Je me mets debout d'un bond, la tête me tourne et je m'accroche au rebord de la baignoire pour ne pas tomber.
Chez mes parents, oui.
On est vendredi. Non, jeudi ? Vendredi, c'est vendredi. Théo est chez ma mère.
Je m'approche du lavabo et manque de me casser la figure en glissant sur du sang. Il y a du sang sur le carrelage de la salle de bain. Merde, je viens de la nettoyer.
Je me regarde dans le miroir, ça cogne dans ma tête, la douleur est lancinante. C'est mon nez, je pisse le sang, je vais en mettre partout, fait chier !
J'attrape la première serviette qui me passe sous la main et j'essaie de stopper tout ça.
C'est juste le nez. C'est très douloureux mais il n'est pas cassé cette fois.

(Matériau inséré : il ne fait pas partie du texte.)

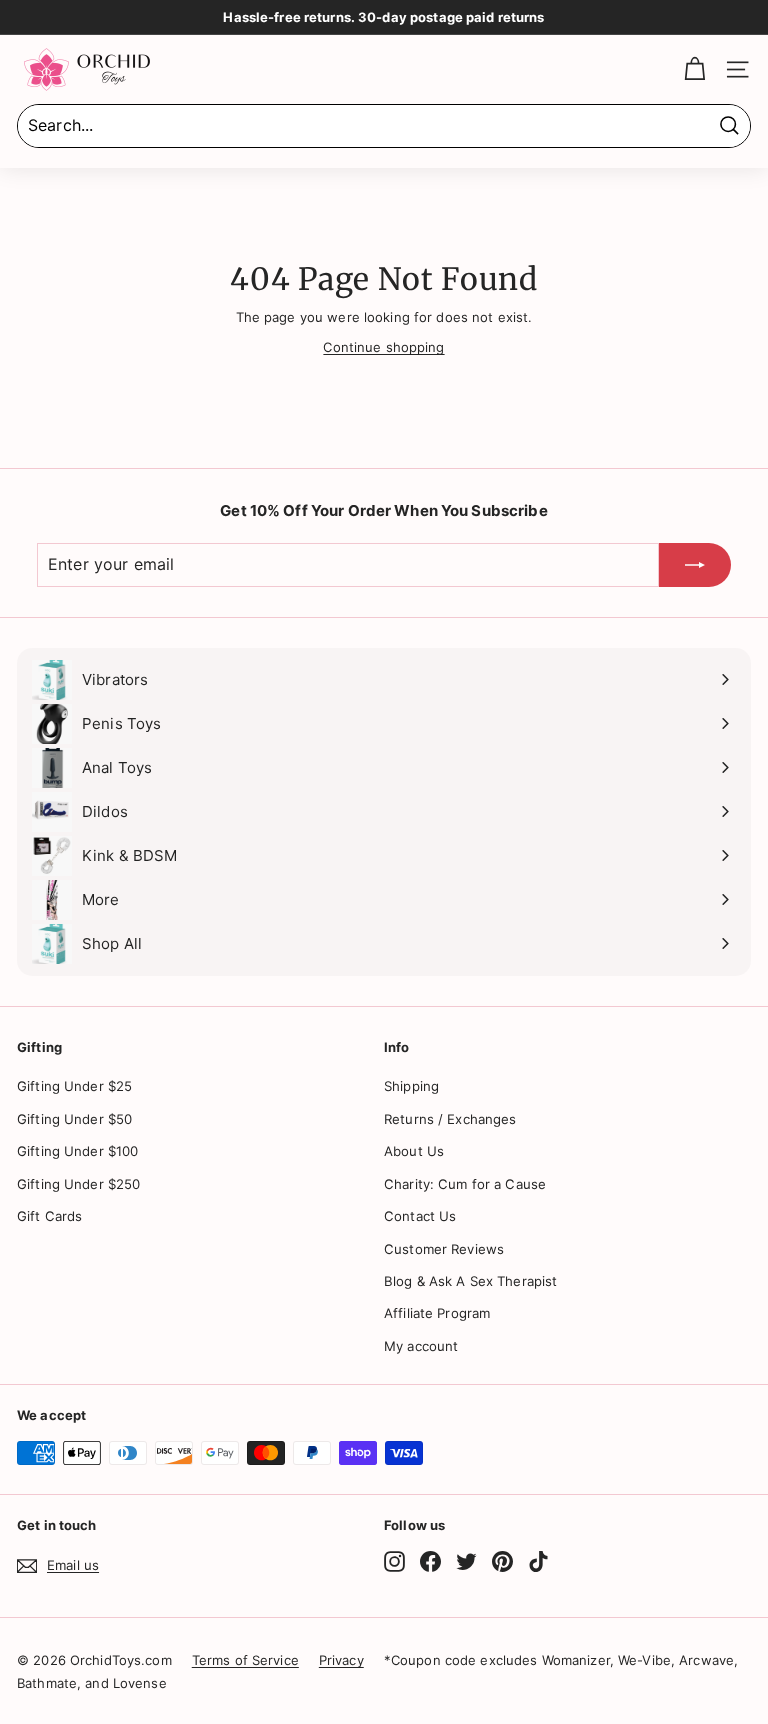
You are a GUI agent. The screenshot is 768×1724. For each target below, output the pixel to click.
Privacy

J'entends la porte d'entrée claquer.
Il faut que je me dépêche de laver tout ce merdier, sinon il ne va pas s'en remettre, comme toujours. Il va se sentir hyper coupable et cela va nous plomber tout le week-end alors qu'on se retrouve tous les deux en amoureux.
Je parviens à arrêter le flux et je ferme la porte de la salle de bain à clés.
Je l'entends grimper les marches lentement. Il entre dans la chambre, à pas de velours, j'entends son cœur battre dans sa poitrine, je sens sa respiration saccadée, je peux même sentir l'odeur de sa peine à travers cette cloison qui nous sépare. Nous ne faisons qu'un, nous nous connaissons parfaitement et nos sentiments sont des brumes épaisses qui transpercent les éléments.
Il appuie sa tête contre la porte de la salle de bain. Je sursaute et recule, réaction épidermique et ridicule, puis pose ma main sur la porte où je sais qu'il ressent ma présence.
Je ne dis rien, car il n'y a rien a dire. Mes mots n'auraient pas de valeur, pas plus qu'une comptine entêtante qu'on serine sans la comprendre.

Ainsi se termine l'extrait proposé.